Says Sen, “The biggest glitches today are marketing and budget constraints. When we want to make women-centric films, we are told not to cross ‘certain figures’ because they are not popcorn films. So when they do well, the margins are profitable on a small investment. Then they may push the envelope a bit further. I would say this is a process. Also, the audience is still hesitant in accepting heroines as the hero of the film. The box office opening of most of such films, be it Queen or English Vinglish, never drew thunderous response. The returns poured in on the basis of word-of-mouth. The Dirty Picture received phenomenal success because it had the film-goers’ masala. It is surprising that a corny comedy like Grand Masti, which objectified women crassly in the name of laughs, can do business of over Rs 100 crore but Gulaab Gang failed to do even one third of that.”

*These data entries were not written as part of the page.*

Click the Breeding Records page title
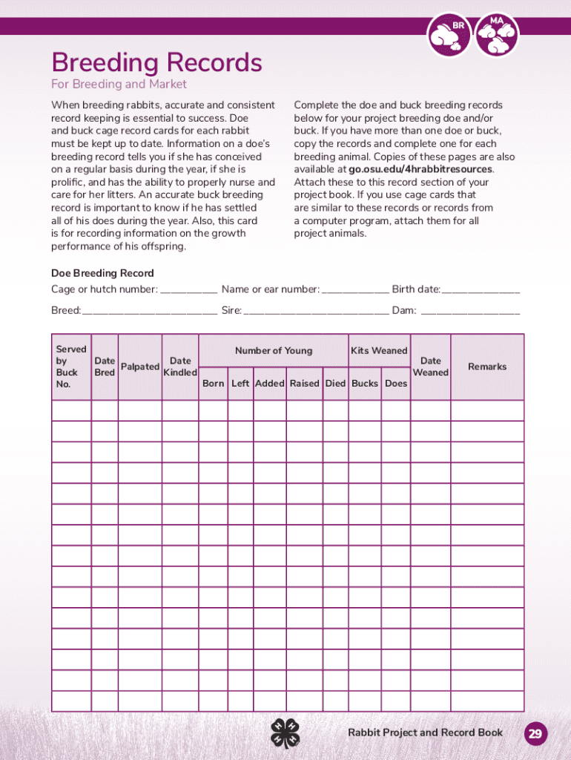156,62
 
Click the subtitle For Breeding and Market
119,85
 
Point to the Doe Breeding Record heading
102,273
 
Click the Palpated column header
140,367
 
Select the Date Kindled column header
180,367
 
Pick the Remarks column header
487,367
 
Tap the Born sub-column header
214,384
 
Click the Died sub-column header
335,384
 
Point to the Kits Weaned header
379,350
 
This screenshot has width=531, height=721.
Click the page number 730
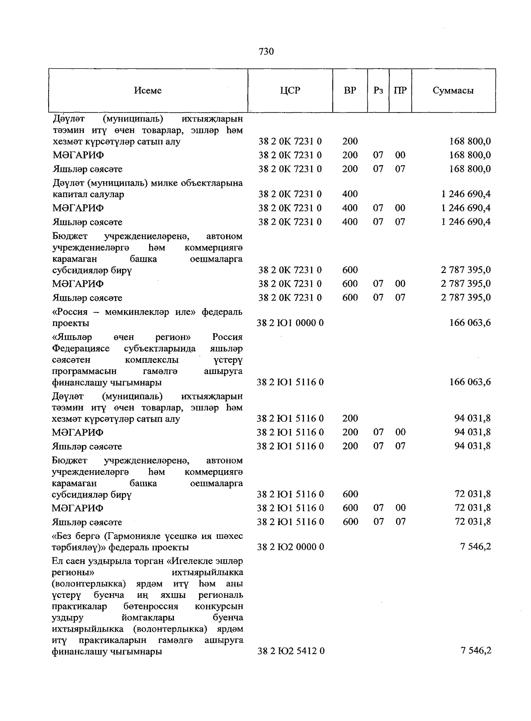coord(266,52)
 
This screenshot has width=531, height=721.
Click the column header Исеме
coord(148,91)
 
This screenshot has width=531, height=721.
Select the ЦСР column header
coord(290,91)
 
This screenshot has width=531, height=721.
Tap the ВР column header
coord(350,91)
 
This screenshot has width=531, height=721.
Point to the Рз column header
coord(378,91)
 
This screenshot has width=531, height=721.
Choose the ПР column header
coord(400,91)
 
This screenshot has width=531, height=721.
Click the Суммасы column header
coord(453,91)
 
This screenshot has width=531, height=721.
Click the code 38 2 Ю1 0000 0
coord(290,323)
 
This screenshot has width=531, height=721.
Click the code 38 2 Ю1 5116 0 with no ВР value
coord(290,382)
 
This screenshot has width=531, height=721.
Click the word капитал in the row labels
coord(67,195)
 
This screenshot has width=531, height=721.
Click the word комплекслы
coord(152,360)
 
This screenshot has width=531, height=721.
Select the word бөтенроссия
coord(151,606)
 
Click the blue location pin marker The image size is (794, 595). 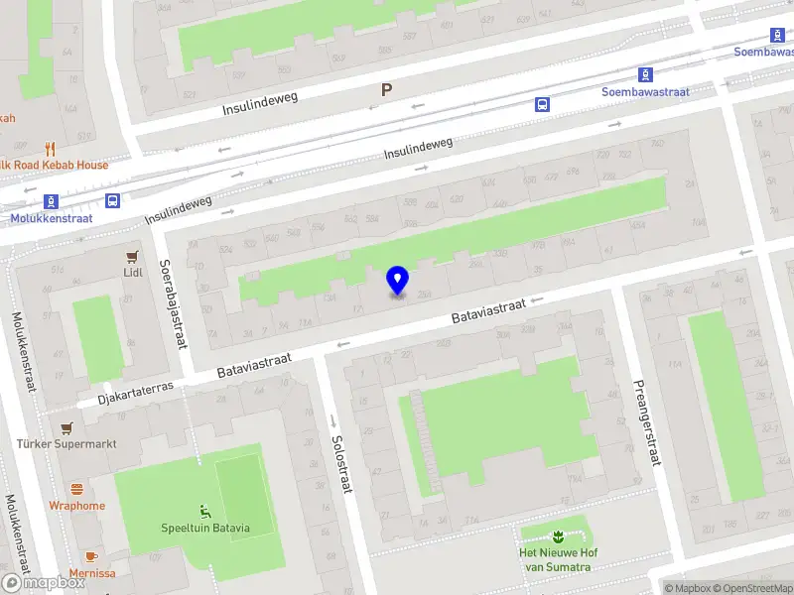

This is why some of our leading ladies are dabbling in the business of producing films while they command their highest prices onscreen. Deepika Padukone has reportedly gone for a profit-sharing agreement for Homi Adajania’s Finding Fanny Fernandes. Anushka Sharma has slashed her price and is co-producing NH10 with Vikram Motwane, knowing such offers won’t come her way so soon. Has-been actress Diya Mirza is producing the Vidya Balan-driven Bobby Jasoos. But in the end you have to give it to Madhuri Dixit and Sridevi for sticking to their starry guns and a no-compromise script plan despite their age. Maybe the top women within the industry will bring in the revolution.